--- Study material ---
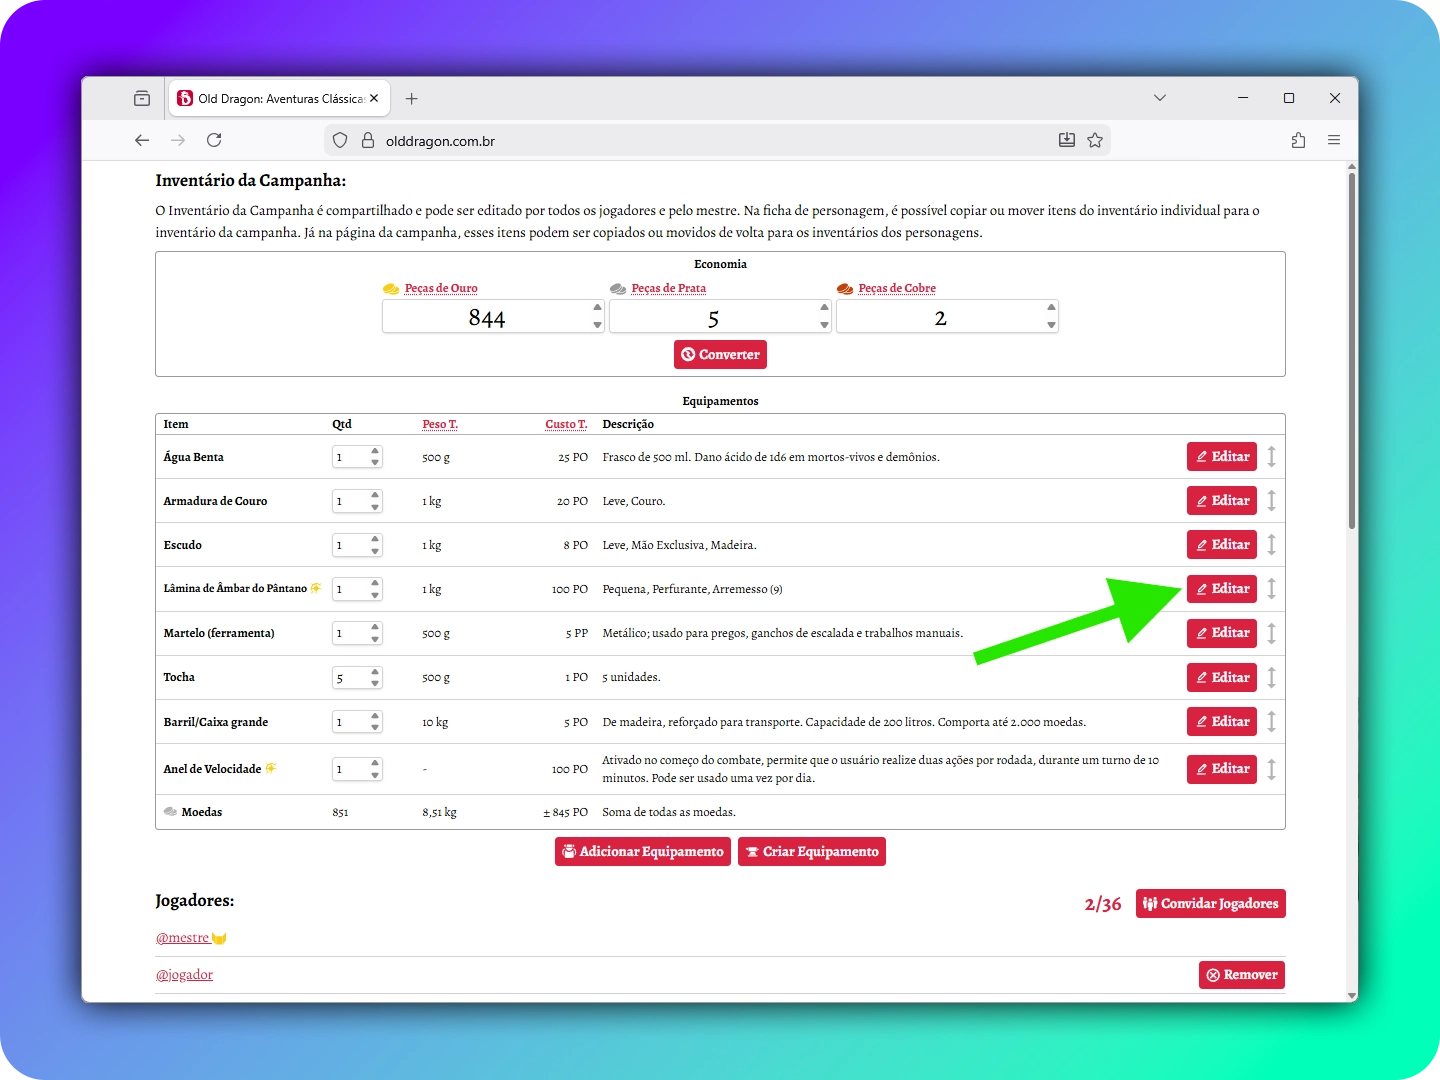The image size is (1440, 1080).
Task: Click the Converter button
Action: [x=720, y=355]
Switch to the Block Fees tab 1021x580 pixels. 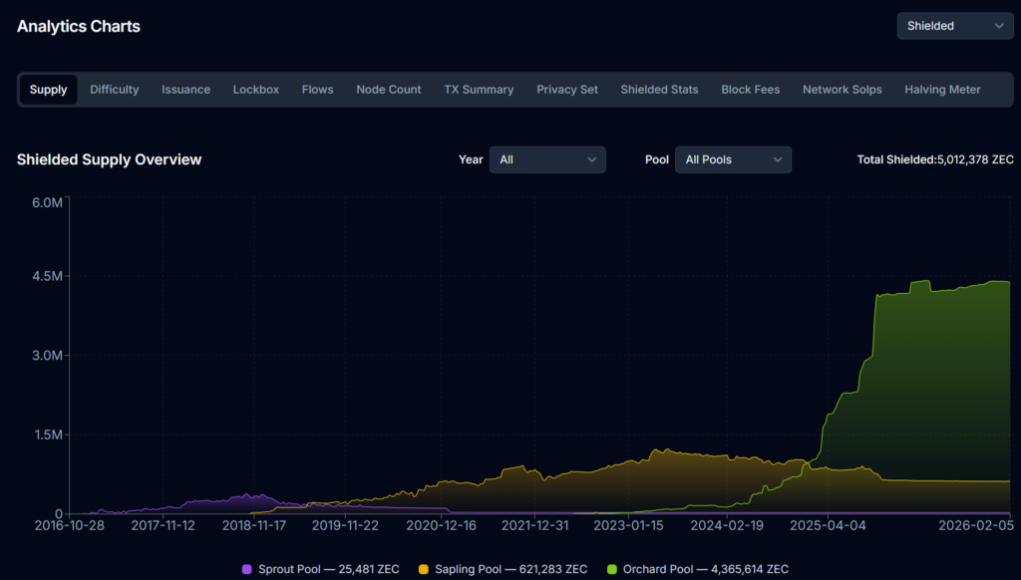[x=750, y=90]
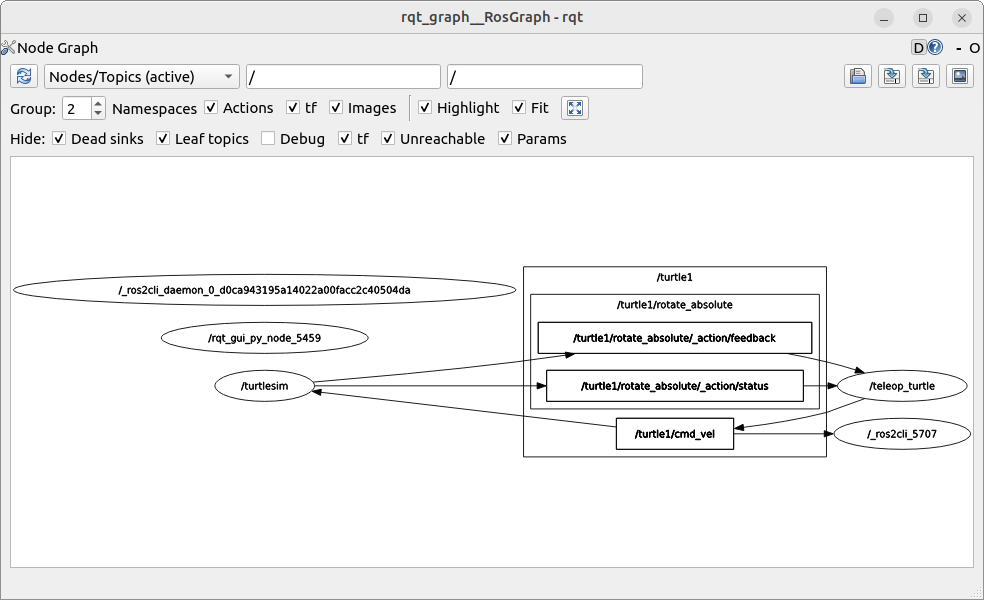
Task: Open the Nodes/Topics (active) dropdown
Action: pos(142,77)
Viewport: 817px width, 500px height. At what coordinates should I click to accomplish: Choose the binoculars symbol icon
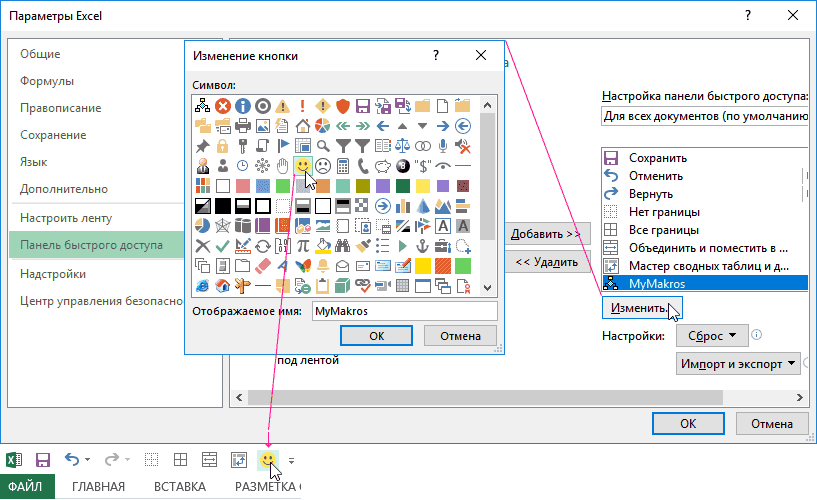pyautogui.click(x=342, y=245)
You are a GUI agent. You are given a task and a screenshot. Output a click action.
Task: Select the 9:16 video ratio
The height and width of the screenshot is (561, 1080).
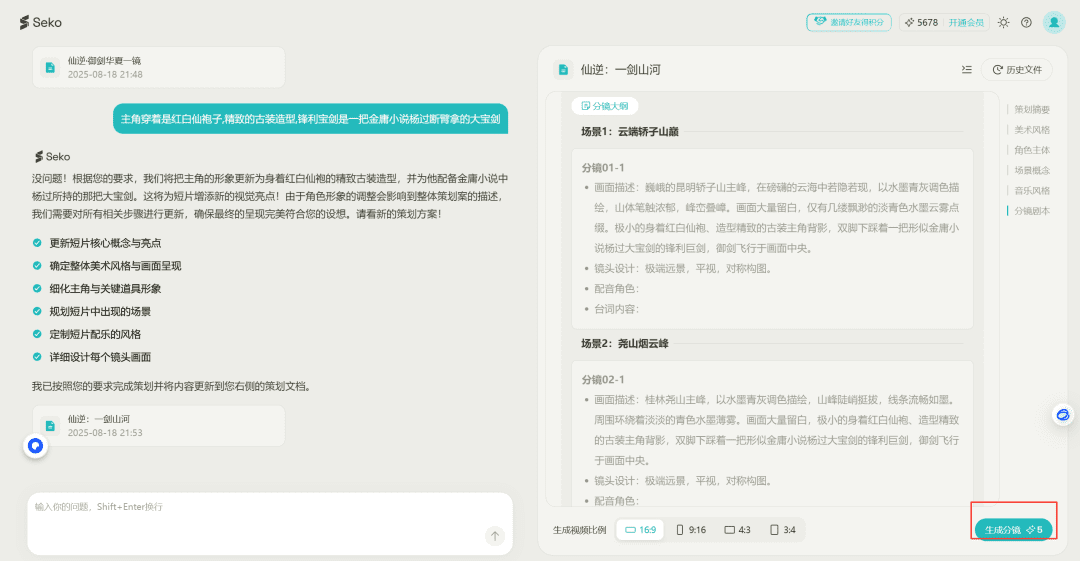[691, 530]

--- Your goal ---
Reproduce, word for word, every line from the one that contains "You are a GUI" to the end of the data, including both ends; omit all pictures.

--- Exercise output ---
You are a GUI agent. You are given a task and a screenshot. Output a click action.
Task: Select the 9:16 video ratio
The height and width of the screenshot is (561, 1080).
[691, 530]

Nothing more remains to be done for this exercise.